Education and Training Series #3: INTRODUCTION TO NUCLEAR REACTOR DESIGN
Part of a webinar series hosted by the GIF Education and Training Working Group since 2016.
Who should attend?
Policymakers, industry professionals, regulators, researchers, students, the general public.
About the "GIF Education and Training" Webinars
These webinars, organised by the GIF Education and Training Working Group are streamed live monthly. The recordings and slide decks are accessible after the webinar on this website. These webinars cover a very broad range of technical and policy related topics. At the end of 2023 they have been viewed by more than 15000 people (approximately half of the views during the live streams and the other half views being of the archives on the public GIF website). In total, the GIF webinars have reached Generation IV enthusiasts, scientists, and engineers in more than 80 countries.

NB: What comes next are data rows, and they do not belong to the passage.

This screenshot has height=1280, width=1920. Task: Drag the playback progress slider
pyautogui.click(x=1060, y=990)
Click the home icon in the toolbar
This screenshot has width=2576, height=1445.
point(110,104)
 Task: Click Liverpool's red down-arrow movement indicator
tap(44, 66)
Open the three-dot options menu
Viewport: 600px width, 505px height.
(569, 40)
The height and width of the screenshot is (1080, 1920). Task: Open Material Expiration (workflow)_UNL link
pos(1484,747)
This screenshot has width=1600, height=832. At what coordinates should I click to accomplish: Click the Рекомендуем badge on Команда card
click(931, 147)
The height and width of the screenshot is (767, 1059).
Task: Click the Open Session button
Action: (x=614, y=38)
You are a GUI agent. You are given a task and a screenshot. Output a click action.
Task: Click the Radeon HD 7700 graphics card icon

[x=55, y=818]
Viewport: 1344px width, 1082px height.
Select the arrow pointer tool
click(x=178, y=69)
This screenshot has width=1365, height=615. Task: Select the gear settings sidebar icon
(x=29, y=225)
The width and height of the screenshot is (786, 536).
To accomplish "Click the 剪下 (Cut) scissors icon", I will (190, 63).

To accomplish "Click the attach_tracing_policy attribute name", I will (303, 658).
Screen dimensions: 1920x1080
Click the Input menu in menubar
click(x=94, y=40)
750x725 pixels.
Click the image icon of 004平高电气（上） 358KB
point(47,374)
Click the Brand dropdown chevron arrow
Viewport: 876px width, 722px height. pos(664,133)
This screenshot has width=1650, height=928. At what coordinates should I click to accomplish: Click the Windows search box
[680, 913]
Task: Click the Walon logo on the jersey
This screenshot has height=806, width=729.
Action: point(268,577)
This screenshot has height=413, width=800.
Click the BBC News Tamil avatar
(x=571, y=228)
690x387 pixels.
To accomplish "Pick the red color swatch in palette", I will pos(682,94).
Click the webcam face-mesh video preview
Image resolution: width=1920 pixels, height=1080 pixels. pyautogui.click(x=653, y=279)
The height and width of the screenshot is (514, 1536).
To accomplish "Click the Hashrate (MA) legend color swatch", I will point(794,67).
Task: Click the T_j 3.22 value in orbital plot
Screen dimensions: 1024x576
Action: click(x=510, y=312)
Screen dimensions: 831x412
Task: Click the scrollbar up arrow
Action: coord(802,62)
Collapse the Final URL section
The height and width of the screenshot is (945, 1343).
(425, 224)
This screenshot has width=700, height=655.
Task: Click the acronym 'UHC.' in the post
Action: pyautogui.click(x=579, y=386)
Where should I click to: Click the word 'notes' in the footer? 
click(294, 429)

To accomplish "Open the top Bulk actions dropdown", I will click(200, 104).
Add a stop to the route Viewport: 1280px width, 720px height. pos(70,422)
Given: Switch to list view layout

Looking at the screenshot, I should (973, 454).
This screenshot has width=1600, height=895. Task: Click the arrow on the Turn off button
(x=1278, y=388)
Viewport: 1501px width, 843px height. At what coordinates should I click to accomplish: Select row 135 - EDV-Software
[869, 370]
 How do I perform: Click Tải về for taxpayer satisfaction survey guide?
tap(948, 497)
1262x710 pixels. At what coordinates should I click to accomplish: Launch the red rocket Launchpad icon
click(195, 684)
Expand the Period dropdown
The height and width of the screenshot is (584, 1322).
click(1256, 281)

These webinars are organised and hosted by the GIF Education and Training Working Group (ETWG).
About this Webinar
Why is a 4th generation of nuclear reactors needed? And what are the most promising reactor technologies? The GIF initiative has led to reconsider some of the options adopted in the past and stimulated the investigation of new tracks for long term sustainable nuclear energy. To grasp the rationale for selecting Generation IV reactor systems, and their main characteristics, requires some basic knowledge in the fundamentals of nuclear reactor design. What is behind the terms “criticality,” “breeding,” and “fast or thermal neutrons”? How to select the coolant, moderator, neutron spectrum, fuel materials and composition and to choose the ad hoc combinations to design nuclear reactors in line with Generation IV criteria, in particular sustainability? This is the objective of this rather technical webinar targeting civil society stakeholders.
Presentation made during the webinar
Meet the presenter
Claude Renault has been working at CEA (The French Alternative Energies and Atomic Energy Commission) for more than 30 years in R&D and E&T. He is a senior expert at CEA and professor. In 2010, he joined the INSTN (The National Institute for Nuclear Science and Technology) where he is currently the International Project Leader. His expertise and teaching experience mainly cover thermal-hydraulics, design and operation of nuclear reactors, including the different families of reactors in particular the concepts of 4th generation. Claude Renault came to CEA in 1984 in the development team of CATHARE, the reference CEA-EDF-AREVA-IRSN computer code for the simulation of accidental transients in Pressurized Water Reactors (PWR). He was subsequently responsible, at national and international level, for several R&D projects in the areas of severe accidents (ASTEC) and nuclear fuel behavior (PLEIADES). Between 2001 and 2009, he was heavily involved in R&D programs devoted to future nuclear reactors. He intervened at the Directorate of Nuclear Energy (CEA/DEN) in the definition and monitoring of research programs on the different concepts of 4th generation reactors. He chaired the Steering Committee of the Molten Salt Reactor in Generation IV.